• _Provided data_

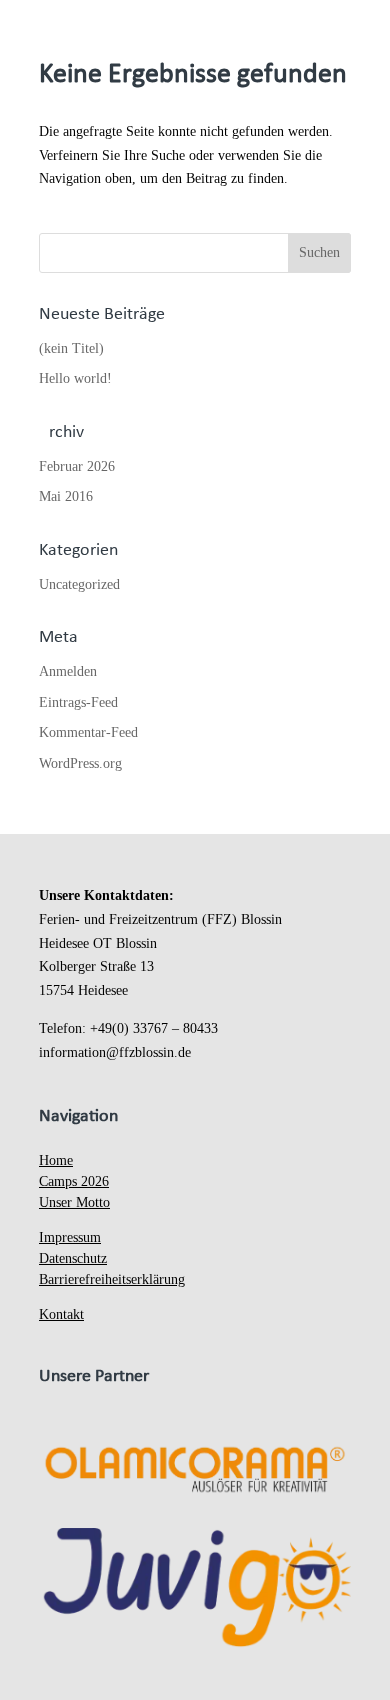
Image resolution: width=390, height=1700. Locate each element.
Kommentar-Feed (88, 732)
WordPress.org (80, 763)
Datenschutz (73, 1258)
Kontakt (61, 1314)
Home (56, 1160)
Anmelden (68, 671)
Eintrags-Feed (78, 702)
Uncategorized (79, 584)
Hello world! (75, 378)
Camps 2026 (74, 1181)
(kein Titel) (71, 348)
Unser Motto (74, 1202)
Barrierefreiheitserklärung (112, 1279)
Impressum (70, 1237)
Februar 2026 (77, 466)
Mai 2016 (66, 496)
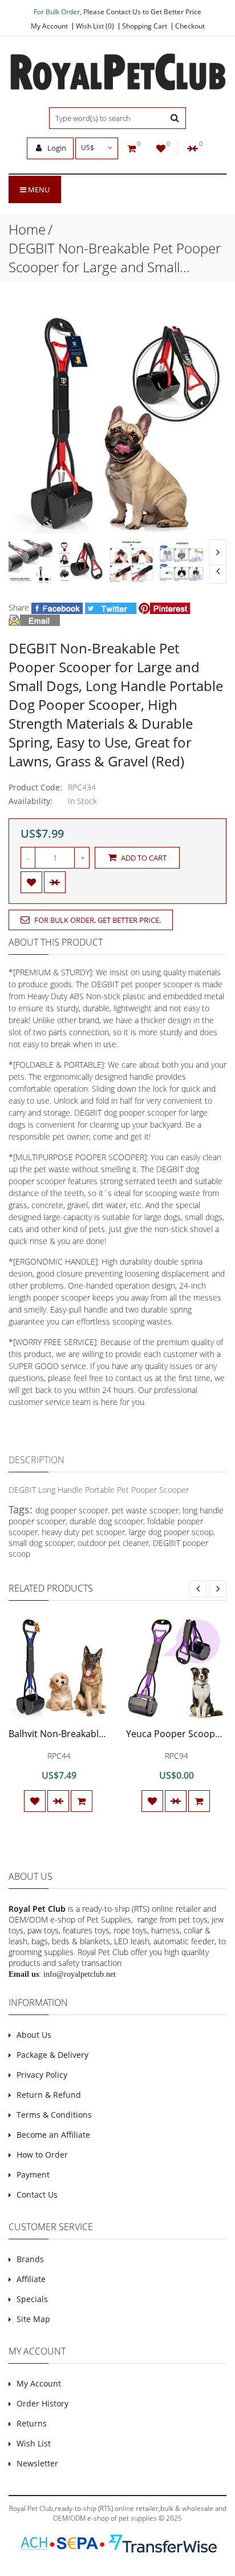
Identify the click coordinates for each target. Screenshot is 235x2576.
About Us (34, 2034)
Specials (32, 2299)
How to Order (42, 2154)
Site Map (33, 2318)
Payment (33, 2174)
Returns (32, 2423)
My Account (49, 26)
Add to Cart (143, 858)
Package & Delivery (52, 2054)
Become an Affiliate (53, 2134)
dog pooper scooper (71, 1510)
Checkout (190, 26)
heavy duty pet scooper (83, 1532)
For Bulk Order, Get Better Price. (97, 920)
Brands (30, 2259)
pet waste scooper (145, 1510)
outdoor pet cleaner (113, 1542)
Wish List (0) (95, 26)
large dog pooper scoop (171, 1532)
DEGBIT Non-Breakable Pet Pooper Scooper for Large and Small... (115, 257)
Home (27, 229)
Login (56, 148)
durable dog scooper (106, 1521)
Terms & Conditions (54, 2114)
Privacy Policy (42, 2074)
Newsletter (37, 2463)
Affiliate (31, 2279)
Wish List (34, 2443)
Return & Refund (49, 2094)
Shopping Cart (144, 26)
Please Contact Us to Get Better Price (142, 12)
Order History (42, 2403)
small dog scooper (41, 1542)
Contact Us (37, 2194)
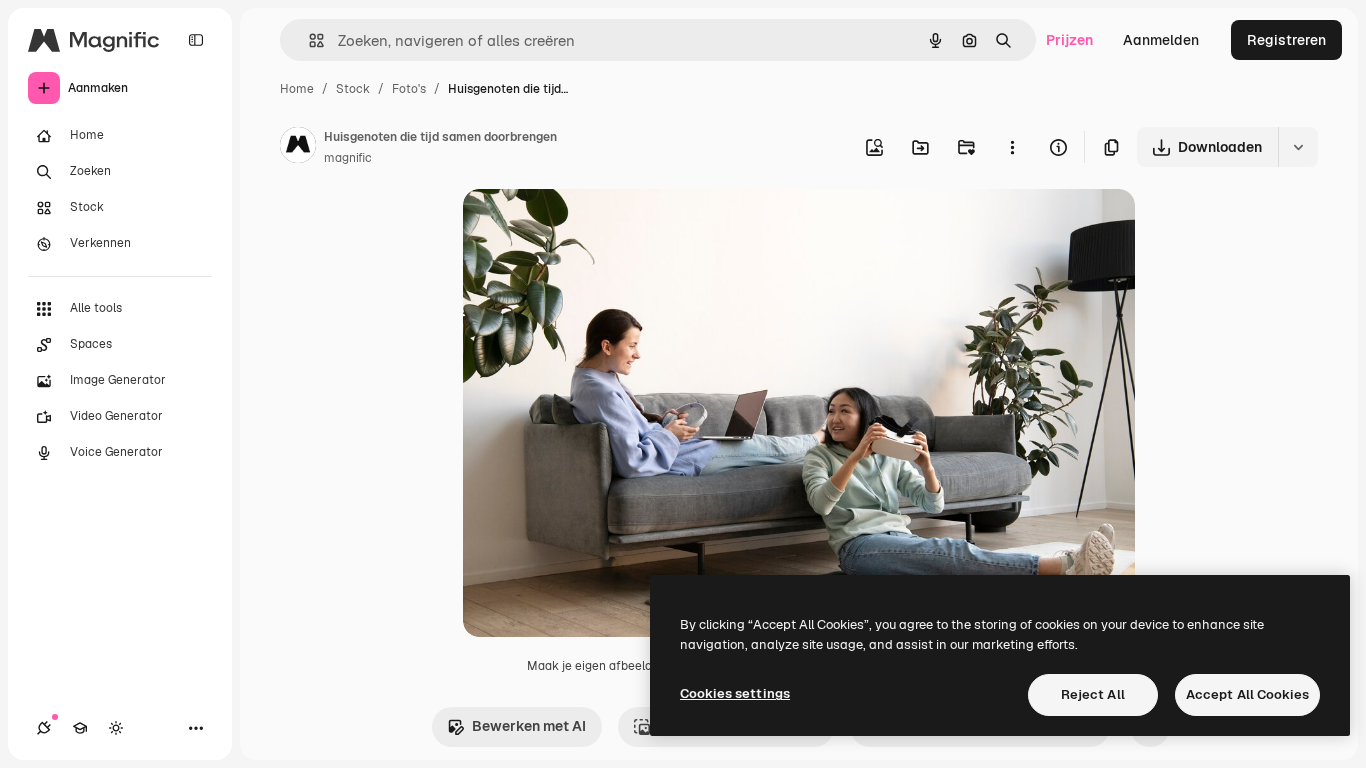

• _Task_
An exact copy of the listing is required; return it without any pictures.

• _Response area_
Image resolution: width=390, height=1700. Locate each element.
Kommentar-Feed (88, 732)
WordPress.org (80, 763)
Datenschutz (73, 1258)
Kontakt (61, 1314)
Home (56, 1160)
Anmelden (68, 671)
Eintrags-Feed (78, 702)
Uncategorized (79, 584)
Hello world! (75, 378)
Camps 2026 (74, 1181)
(kein Titel) (71, 348)
Unser Motto (74, 1202)
Barrierefreiheitserklärung (112, 1279)
Impressum (70, 1237)
Februar 2026 (77, 466)
Mai 2016 (66, 496)
Identify the click coordinates for each target. Screenshot is 235x2576.
About Us (34, 2034)
Specials (32, 2299)
How to Order (42, 2154)
Site Map (33, 2318)
Payment (33, 2174)
Returns (32, 2423)
My Account (49, 26)
Add to Cart (143, 858)
Package & Delivery (52, 2054)
Become an Affiliate (53, 2134)
dog pooper scooper (71, 1510)
Checkout (190, 26)
heavy duty pet scooper (83, 1532)
For Bulk Order, Get Better Price. (97, 920)
Brands (30, 2259)
pet waste scooper (145, 1510)
outdoor pet cleaner (113, 1542)
Wish List (0) (95, 26)
large dog pooper scoop (171, 1532)
DEGBIT Non-Breakable Pet Pooper Scooper for Large and Small... (115, 257)
Home (27, 229)
Login (56, 148)
durable dog scooper (106, 1521)
Terms & Conditions (54, 2114)
Privacy Policy (42, 2074)
Newsletter (37, 2463)
Affiliate (31, 2279)
Wish List (34, 2443)
Return & Refund (49, 2094)
Shopping Cart (144, 26)
Please Contact Us to Get Better Price (142, 12)
Order History (42, 2403)
small dog scooper (41, 1542)
Contact Us (37, 2194)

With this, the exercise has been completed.